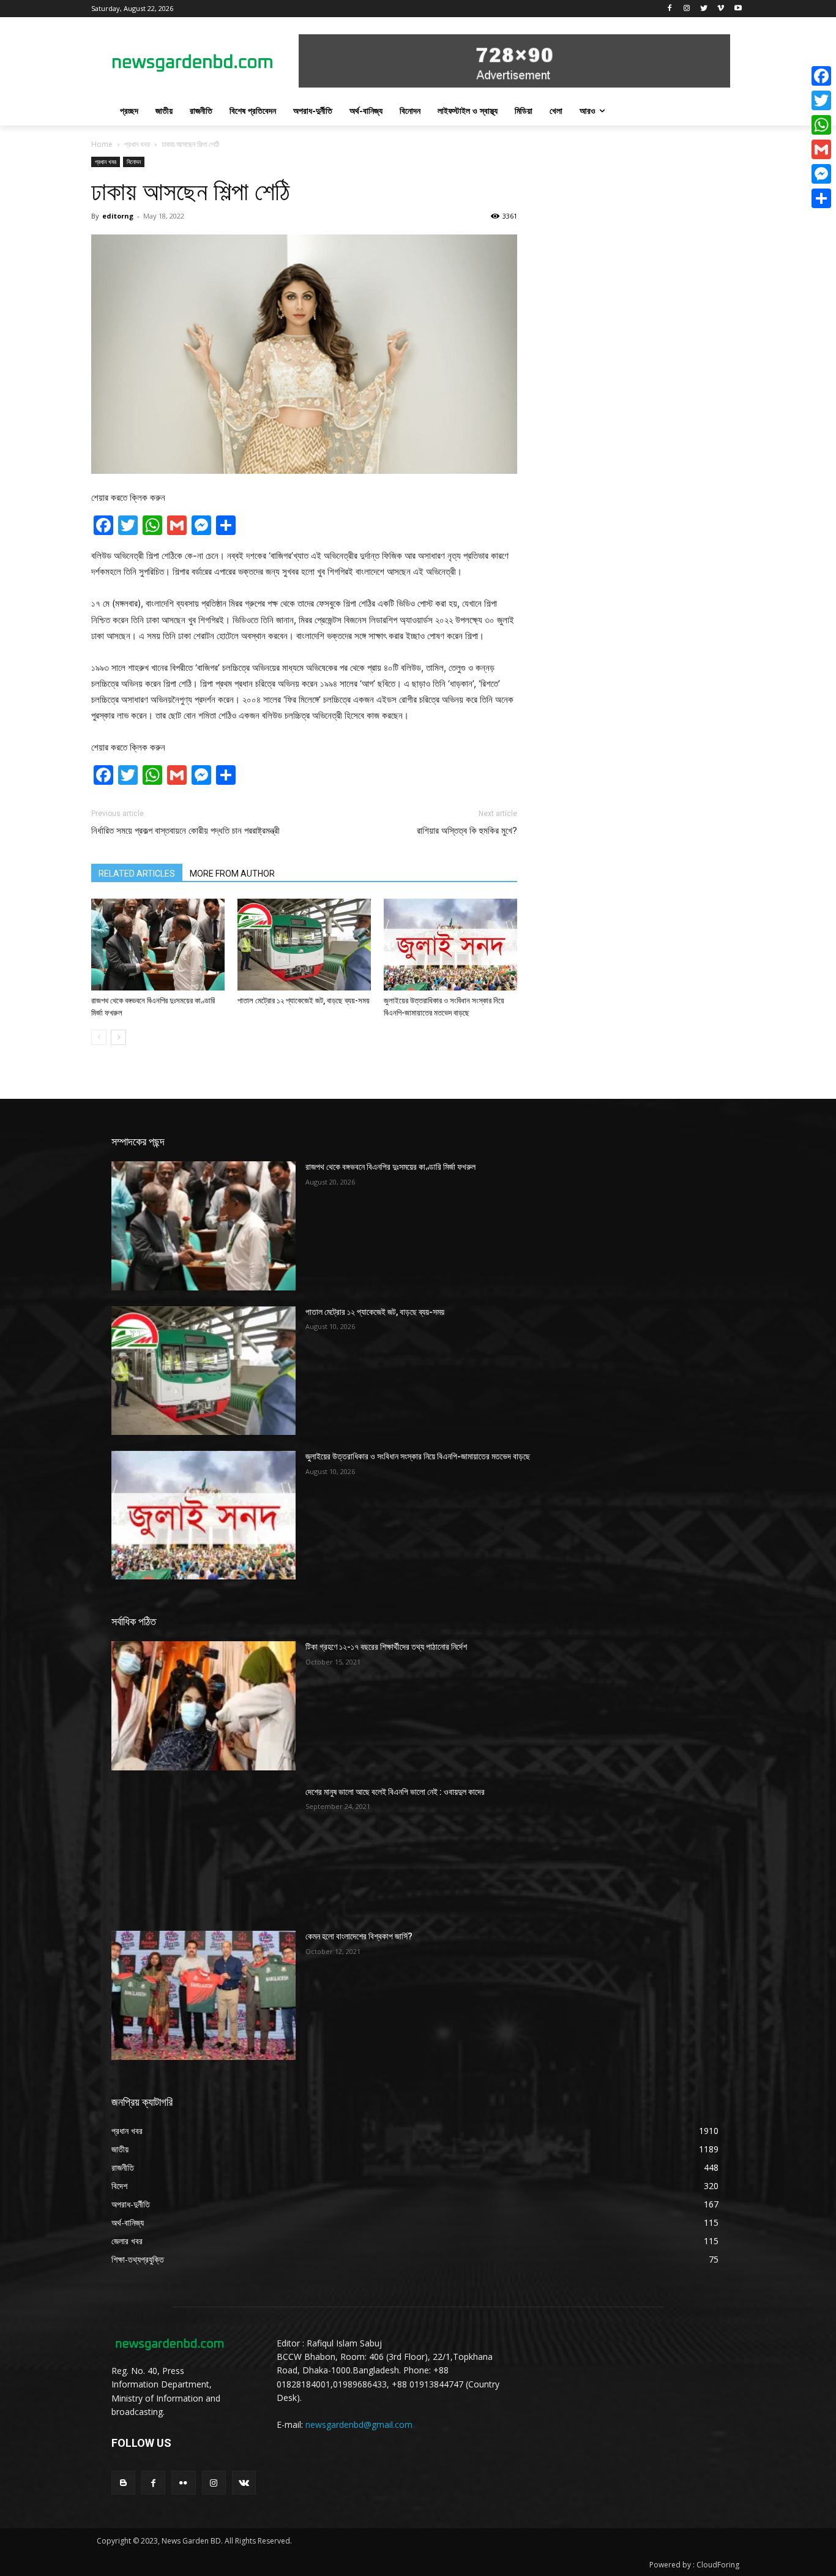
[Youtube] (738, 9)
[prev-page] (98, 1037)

★ ★ ★ ★ ★

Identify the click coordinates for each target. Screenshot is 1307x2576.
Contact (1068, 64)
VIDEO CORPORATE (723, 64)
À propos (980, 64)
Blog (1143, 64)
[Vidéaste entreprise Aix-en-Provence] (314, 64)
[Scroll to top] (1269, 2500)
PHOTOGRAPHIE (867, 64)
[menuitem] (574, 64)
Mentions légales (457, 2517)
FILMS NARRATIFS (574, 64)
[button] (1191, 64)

★ ★ ★ ★ ★

Please make an exact copy of the lines above from the line with "[Scroll to top] (1269, 2500)" through the line with "[button] (1191, 64)", both ends included.

* **Result of this task**:
[Scroll to top] (1269, 2500)
PHOTOGRAPHIE (867, 64)
[menuitem] (574, 64)
Mentions légales (457, 2517)
FILMS NARRATIFS (574, 64)
[button] (1191, 64)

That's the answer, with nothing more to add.